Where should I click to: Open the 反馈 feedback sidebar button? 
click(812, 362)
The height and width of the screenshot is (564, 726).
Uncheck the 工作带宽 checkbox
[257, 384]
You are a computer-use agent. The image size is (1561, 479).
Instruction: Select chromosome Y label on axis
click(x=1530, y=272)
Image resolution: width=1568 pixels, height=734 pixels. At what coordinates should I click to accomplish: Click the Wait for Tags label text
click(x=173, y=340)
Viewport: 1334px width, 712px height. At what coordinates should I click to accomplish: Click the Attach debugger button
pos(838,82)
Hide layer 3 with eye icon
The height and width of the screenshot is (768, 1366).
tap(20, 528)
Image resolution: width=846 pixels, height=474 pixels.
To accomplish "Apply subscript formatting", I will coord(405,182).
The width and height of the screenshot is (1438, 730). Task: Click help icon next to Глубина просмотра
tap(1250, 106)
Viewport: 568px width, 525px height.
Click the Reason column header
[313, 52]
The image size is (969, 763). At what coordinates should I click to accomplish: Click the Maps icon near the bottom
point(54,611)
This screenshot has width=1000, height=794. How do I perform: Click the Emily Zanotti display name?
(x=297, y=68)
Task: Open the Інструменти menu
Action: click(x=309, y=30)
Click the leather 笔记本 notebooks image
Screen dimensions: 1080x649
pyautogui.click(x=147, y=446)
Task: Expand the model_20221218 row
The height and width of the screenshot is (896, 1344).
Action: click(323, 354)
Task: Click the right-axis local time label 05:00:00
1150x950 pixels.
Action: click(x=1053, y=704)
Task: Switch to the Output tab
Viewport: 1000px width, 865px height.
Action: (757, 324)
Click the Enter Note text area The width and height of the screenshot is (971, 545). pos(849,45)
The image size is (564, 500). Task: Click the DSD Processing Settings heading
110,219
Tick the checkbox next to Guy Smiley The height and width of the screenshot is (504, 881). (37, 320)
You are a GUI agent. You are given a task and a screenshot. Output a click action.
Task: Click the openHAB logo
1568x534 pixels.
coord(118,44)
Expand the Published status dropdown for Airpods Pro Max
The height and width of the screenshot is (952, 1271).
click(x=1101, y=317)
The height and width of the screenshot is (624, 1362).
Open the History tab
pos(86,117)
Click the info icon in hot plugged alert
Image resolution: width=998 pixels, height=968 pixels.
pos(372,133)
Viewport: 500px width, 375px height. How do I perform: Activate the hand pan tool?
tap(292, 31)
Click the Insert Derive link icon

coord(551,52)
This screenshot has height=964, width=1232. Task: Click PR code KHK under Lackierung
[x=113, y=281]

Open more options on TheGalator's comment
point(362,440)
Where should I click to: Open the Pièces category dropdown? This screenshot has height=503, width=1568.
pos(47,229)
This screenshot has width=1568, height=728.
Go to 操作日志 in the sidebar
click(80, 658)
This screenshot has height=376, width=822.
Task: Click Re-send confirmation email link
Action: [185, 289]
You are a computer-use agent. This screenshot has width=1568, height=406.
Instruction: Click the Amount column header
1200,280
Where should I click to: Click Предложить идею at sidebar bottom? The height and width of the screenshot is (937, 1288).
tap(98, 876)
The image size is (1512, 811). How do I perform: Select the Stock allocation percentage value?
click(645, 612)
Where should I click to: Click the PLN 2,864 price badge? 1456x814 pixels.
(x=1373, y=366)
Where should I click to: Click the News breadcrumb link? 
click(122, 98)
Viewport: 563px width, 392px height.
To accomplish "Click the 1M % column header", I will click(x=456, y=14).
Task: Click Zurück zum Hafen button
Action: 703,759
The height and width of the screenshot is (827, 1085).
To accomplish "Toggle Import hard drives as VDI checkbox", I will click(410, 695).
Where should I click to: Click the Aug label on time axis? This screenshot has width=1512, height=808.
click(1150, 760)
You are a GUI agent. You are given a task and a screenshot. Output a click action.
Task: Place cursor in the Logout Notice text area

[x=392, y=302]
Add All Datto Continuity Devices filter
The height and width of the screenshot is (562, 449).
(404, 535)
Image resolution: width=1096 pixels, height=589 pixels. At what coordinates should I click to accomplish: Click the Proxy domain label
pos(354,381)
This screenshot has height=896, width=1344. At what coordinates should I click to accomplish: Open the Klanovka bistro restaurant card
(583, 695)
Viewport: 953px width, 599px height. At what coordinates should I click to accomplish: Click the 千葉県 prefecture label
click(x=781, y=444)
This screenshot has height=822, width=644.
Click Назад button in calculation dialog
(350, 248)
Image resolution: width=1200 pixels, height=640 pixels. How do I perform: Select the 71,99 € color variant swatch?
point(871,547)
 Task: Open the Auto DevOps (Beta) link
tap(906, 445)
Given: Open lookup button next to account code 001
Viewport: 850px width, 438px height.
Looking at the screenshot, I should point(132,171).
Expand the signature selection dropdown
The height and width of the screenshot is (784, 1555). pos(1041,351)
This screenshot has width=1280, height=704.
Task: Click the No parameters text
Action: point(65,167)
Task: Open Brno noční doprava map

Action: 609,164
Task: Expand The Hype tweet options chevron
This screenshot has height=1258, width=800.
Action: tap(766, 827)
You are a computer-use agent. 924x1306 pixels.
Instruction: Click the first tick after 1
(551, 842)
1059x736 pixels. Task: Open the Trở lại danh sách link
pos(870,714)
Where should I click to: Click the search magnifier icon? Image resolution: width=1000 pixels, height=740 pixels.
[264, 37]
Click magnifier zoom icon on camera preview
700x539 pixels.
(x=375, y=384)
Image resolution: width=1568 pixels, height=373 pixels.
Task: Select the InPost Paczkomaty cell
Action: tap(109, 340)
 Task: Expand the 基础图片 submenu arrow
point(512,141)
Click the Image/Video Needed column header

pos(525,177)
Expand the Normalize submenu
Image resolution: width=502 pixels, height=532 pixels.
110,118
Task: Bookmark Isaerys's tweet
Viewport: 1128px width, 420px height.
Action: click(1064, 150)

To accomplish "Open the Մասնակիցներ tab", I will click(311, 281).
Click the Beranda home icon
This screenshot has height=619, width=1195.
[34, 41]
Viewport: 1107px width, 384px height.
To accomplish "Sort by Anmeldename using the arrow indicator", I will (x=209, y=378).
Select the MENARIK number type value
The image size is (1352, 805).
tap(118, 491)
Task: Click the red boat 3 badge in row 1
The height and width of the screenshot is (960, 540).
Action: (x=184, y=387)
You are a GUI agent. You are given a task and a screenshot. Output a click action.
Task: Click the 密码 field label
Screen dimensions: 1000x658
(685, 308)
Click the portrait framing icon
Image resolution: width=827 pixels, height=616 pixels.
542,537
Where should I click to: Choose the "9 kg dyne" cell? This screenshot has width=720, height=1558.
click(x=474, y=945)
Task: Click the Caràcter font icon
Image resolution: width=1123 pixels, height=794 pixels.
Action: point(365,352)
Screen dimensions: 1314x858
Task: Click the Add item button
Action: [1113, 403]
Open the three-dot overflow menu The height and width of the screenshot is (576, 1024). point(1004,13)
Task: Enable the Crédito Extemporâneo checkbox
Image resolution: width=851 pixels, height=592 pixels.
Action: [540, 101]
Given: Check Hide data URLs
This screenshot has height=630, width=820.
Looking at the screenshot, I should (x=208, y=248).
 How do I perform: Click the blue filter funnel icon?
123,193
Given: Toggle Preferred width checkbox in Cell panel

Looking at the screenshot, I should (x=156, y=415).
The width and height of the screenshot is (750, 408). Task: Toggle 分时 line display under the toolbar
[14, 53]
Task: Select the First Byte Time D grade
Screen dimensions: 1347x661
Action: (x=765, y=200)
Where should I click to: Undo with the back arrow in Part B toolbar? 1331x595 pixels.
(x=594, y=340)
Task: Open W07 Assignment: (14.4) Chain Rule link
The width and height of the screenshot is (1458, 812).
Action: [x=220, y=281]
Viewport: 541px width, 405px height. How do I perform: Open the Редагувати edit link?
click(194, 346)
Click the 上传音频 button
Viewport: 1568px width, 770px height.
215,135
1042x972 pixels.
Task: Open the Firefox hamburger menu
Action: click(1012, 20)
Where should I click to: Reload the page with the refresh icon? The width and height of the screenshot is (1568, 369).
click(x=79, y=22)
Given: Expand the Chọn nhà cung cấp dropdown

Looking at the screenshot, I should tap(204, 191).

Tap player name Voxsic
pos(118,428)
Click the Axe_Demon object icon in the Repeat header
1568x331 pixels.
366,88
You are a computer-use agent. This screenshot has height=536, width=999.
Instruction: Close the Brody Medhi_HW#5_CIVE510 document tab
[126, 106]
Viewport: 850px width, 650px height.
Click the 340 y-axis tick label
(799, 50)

.....

For the listing above, identify each line bearing "Hide".

Hide layer 3 with eye icon
Given: Check Hide data URLs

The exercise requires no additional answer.